Woman describes assault by actor
An ex-model has told the Auckland District Court a wellknown actor grinned after he pulled down his pants and told her to “give it a little kiss”.
The man, who has name suppression, denies 10 counts of indecent assault and two of unlawful sexual connection.
The Crown says the man, who headed a well-known modelling agency’s acting division, approached four women for one-on-one sessions.
During those private classes, between 2010 and 2013, he allegedly kissed the women and touched their breasts and genitalia during exercises called “Push me/Pull Me” and “Let me in/Let me out”.
The man says he used legitimate acting exercises and that the touching never happened.
The four complainants conspired after he ended an extra-marital affair with one of them, his lawyer says.
Yesterday afternoon, one of the women told the court their secret one-on-one sessions became increasingly sexual.

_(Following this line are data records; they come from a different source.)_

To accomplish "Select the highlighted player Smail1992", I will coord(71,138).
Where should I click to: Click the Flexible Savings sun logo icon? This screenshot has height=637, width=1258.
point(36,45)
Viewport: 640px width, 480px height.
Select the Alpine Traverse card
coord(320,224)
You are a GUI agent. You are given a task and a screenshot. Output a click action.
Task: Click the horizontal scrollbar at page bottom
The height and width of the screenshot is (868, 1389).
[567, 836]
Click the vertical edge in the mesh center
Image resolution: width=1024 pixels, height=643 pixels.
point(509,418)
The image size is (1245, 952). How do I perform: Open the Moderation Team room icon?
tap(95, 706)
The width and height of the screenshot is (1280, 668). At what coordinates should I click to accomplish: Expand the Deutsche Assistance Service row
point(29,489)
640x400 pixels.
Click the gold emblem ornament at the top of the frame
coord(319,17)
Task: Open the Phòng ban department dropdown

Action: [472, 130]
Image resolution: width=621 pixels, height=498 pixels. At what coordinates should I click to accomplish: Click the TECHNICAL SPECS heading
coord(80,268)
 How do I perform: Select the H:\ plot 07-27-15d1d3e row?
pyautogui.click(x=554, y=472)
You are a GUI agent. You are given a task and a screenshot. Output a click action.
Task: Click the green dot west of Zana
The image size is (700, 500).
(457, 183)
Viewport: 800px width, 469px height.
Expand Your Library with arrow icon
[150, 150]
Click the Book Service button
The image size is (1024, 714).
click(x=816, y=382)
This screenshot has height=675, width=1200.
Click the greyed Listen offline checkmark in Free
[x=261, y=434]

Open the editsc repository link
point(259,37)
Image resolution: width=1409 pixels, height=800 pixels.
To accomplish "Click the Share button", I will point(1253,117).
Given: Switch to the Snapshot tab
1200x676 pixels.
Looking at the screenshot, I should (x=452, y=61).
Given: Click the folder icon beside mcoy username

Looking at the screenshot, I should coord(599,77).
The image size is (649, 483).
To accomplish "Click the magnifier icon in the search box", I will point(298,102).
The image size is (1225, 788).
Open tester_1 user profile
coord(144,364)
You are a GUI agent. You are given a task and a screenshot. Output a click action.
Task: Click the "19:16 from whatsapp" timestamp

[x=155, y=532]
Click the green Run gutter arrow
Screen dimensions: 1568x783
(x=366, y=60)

He told her the contact was to advance her as an actor and that it was helping her.
It escalated to a point when he pushed her down in a chair, unbuttoned his trousers and showed her his penis, she said.
“He said, ‘ Come on, just a little kiss. Come on’.”
The woman, who was in her early 20s at the time, said: “Eventually I complied. I just closed my eyes and leaned forward and did a peck.”
When crown prosecutor Claire Paterson asked why she complied, the woman said: “The same reason as all the other acts — [he] had become someone that I trusted and I genuinely believed he was trying to help me and had my best interests at heart. And I felt close to him as well.”
The sexual contact during their sessions stopped for a few weeks but when it returned, the relationship had changed and they’d become romantically involved, the woman said. They had sex once and soon afterwards, in July 2013, the affair ended.
At a dinner with friends, it was raised that other girls had similar experiences with the acting coach. “Suddenly everything became clear . . . I realised that I’d been emotionally, psychologically manipulated.”
The coach’s lawyer, Ron Mansfield, said the evidence would be “hotly contested”.